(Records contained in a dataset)
-- begin --
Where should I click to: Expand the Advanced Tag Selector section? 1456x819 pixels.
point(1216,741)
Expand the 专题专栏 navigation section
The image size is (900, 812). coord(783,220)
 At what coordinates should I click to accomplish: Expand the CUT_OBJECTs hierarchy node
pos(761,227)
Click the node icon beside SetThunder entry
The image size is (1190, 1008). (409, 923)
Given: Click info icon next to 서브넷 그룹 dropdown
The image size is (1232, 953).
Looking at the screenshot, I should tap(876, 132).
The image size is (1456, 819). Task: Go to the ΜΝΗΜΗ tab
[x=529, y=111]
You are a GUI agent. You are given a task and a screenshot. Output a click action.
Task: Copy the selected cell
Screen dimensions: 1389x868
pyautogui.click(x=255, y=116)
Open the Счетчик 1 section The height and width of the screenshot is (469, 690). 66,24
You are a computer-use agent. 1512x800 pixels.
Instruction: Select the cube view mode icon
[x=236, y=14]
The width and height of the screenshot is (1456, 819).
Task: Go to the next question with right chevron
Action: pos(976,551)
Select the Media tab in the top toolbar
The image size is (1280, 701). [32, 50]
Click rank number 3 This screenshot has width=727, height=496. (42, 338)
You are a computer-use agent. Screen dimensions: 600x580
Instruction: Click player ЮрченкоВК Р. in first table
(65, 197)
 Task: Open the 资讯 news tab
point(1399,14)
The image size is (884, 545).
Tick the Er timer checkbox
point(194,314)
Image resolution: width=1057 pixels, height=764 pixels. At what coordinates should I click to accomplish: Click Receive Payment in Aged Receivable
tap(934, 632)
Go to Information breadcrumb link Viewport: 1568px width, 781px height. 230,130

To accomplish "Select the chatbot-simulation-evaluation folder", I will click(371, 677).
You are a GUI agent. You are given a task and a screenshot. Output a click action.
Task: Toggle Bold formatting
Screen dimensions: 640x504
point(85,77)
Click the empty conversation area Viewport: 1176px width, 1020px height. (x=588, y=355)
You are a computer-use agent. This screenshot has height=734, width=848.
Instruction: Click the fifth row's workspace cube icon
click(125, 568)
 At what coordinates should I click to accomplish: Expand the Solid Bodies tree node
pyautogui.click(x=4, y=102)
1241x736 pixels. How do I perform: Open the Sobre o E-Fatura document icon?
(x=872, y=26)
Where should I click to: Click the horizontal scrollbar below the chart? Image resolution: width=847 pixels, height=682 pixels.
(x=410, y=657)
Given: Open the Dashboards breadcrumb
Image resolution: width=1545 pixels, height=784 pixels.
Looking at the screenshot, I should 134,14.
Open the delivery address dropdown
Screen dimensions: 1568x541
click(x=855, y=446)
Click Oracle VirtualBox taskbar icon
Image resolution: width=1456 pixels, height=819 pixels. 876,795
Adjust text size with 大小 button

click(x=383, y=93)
-- end --
WHAT IS NEEDED — Switch "Instruction" to "Goal" throughout the records above, and reproduce them with everything else unchanged.

EXERCISE RESULT —
Where should I click to: Expand the Advanced Tag Selector section? 1456x819 pixels.
point(1216,741)
Expand the 专题专栏 navigation section
The image size is (900, 812). coord(783,220)
 At what coordinates should I click to accomplish: Expand the CUT_OBJECTs hierarchy node
pos(761,227)
Click the node icon beside SetThunder entry
The image size is (1190, 1008). (409, 923)
Given: Click info icon next to 서브넷 그룹 dropdown
The image size is (1232, 953).
Looking at the screenshot, I should tap(876, 132).
The image size is (1456, 819). Task: Go to the ΜΝΗΜΗ tab
[x=529, y=111]
You are a GUI agent. You are given a task and a screenshot. Output a click action.
Task: Copy the selected cell
Screen dimensions: 1389x868
pyautogui.click(x=255, y=116)
Open the Счетчик 1 section The height and width of the screenshot is (469, 690). 66,24
You are a computer-use agent. 1512x800 pixels.
Goal: Select the cube view mode icon
[x=236, y=14]
The width and height of the screenshot is (1456, 819).
Task: Go to the next question with right chevron
Action: pos(976,551)
Select the Media tab in the top toolbar
The image size is (1280, 701). [32, 50]
Click rank number 3 This screenshot has width=727, height=496. (42, 338)
You are a computer-use agent. Screen dimensions: 600x580
Goal: Click player ЮрченкоВК Р. in first table
(65, 197)
 Task: Open the 资讯 news tab
point(1399,14)
The image size is (884, 545).
Tick the Er timer checkbox
point(194,314)
Image resolution: width=1057 pixels, height=764 pixels. At what coordinates should I click to accomplish: Click Receive Payment in Aged Receivable
tap(934, 632)
Go to Information breadcrumb link Viewport: 1568px width, 781px height. 230,130

To accomplish "Select the chatbot-simulation-evaluation folder", I will click(371, 677).
You are a GUI agent. You are given a task and a screenshot. Output a click action.
Task: Toggle Bold formatting
Screen dimensions: 640x504
point(85,77)
Click the empty conversation area Viewport: 1176px width, 1020px height. (x=588, y=355)
You are a computer-use agent. This screenshot has height=734, width=848.
Goal: Click the fifth row's workspace cube icon
click(125, 568)
 At what coordinates should I click to accomplish: Expand the Solid Bodies tree node
pyautogui.click(x=4, y=102)
1241x736 pixels. How do I perform: Open the Sobre o E-Fatura document icon?
(x=872, y=26)
Where should I click to: Click the horizontal scrollbar below the chart? Image resolution: width=847 pixels, height=682 pixels.
(x=410, y=657)
Given: Open the Dashboards breadcrumb
Image resolution: width=1545 pixels, height=784 pixels.
Looking at the screenshot, I should 134,14.
Open the delivery address dropdown
Screen dimensions: 1568x541
click(x=855, y=446)
Click Oracle VirtualBox taskbar icon
Image resolution: width=1456 pixels, height=819 pixels. 876,795
Adjust text size with 大小 button

click(x=383, y=93)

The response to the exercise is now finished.